Digital Telephone Switches
In the mid-1990s, federal statistical agencies began to recognize the need to adjust the deflators for communications equipment to account for quality improvements. By using data collected by the Federal Communications Commission, economists working for the Bureau of Economic Analysis (BEA)--the agency within the Department of Commerce that prepares the NIPAs--were able to measure the relationship between the prices of digital telephone switches and their capabilities.(16) That data included information for 20 states and for 3,000 digital telephone switches of many different models with a combined capability of handling 51 million telephone lines. The BEA's analysis of changes in the relationship between switch prices and capabilities over time permitted the agency to create an index of the costs of switches if quality was held constant. The analysis revealed dramatic improvements.
On the basis of its analysis, the BEA estimated that the quality-adjusted prices for digital telephone switches fell at an annual rate of 10.1 percent from 1985 to 1996. The rate of price decline in digital switches was highest between 1992 and 1996, at 16.4 percent a year, suggesting that the industry experienced a very rapid rate of technological advance during that period. As a consequence, the quality-adjusted price level for digital switches fell by more than 50 percent between 1992 and 1996.
The BEA incorporated its findings into the NIPA deflator for the period measured and continues to use the results of the study to adjust the Bureau of Labor Statistics' (BLS's) producer price index (PPI) for telephone switches. Specifically, to estimate the NIPA deflator, the BEA currently makes what it calls a bias adjustment to the BLS index by an amount that is proportional to the average difference between the PPI and the study results. That is, the BEA subtracts the average difference in growth rates that existed between the PPI and the results of the BEA study between 1985 and 1996 from the growth rate of the PPI.
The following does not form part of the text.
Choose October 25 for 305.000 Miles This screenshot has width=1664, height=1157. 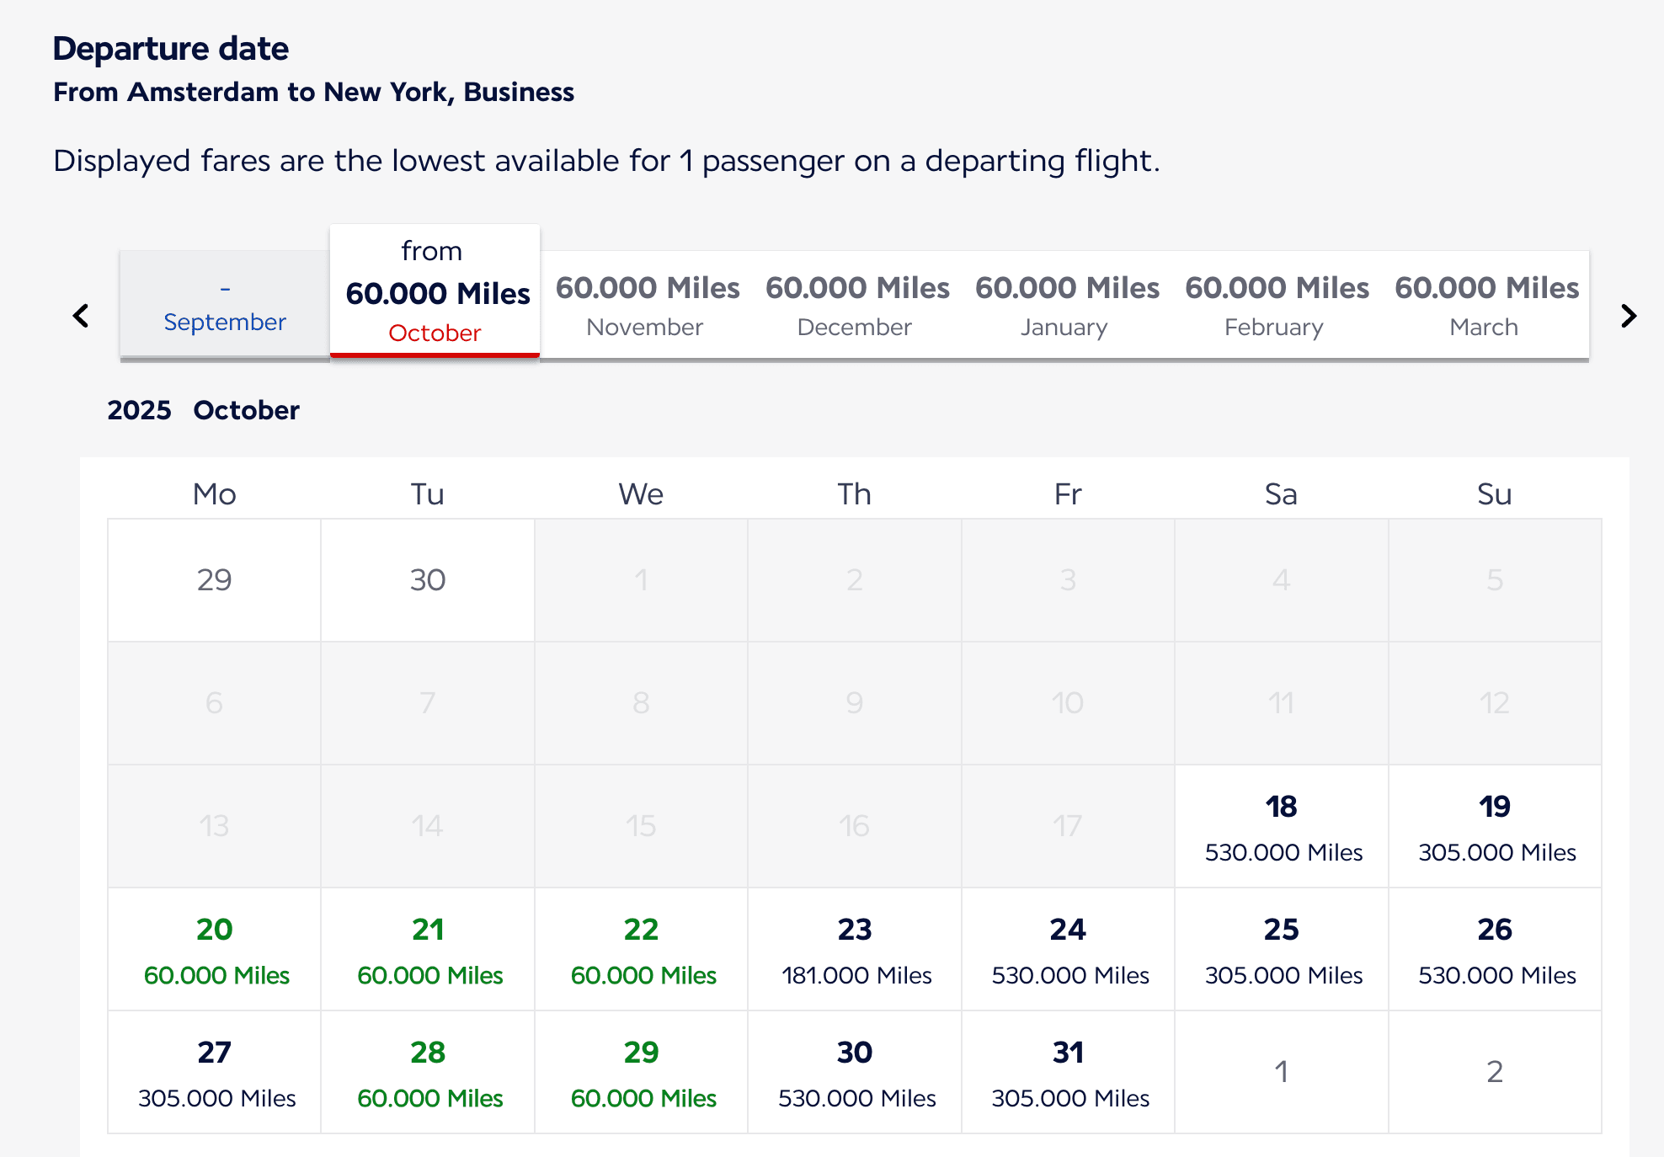coord(1282,950)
Routers and Computer Network Switches
Further adjustments in the NIPA deflator for communications equipment are likely in the future, as indicated by ongoing studies of quality improvements in routers and computer network switches--specialized computers used to connect computer networks to one another or to the Internet.(17) With the growth of computer networking in general and the Internet in particular, the level of investment in computer networking equipment has grown substantially. According to the Census of Manufacturers, U.S. establishments shipped $9.3 billion worth of routers, computer network switches, and gateways (another type of specialized computer) in 1998, the last year for which the data were published separately.(18)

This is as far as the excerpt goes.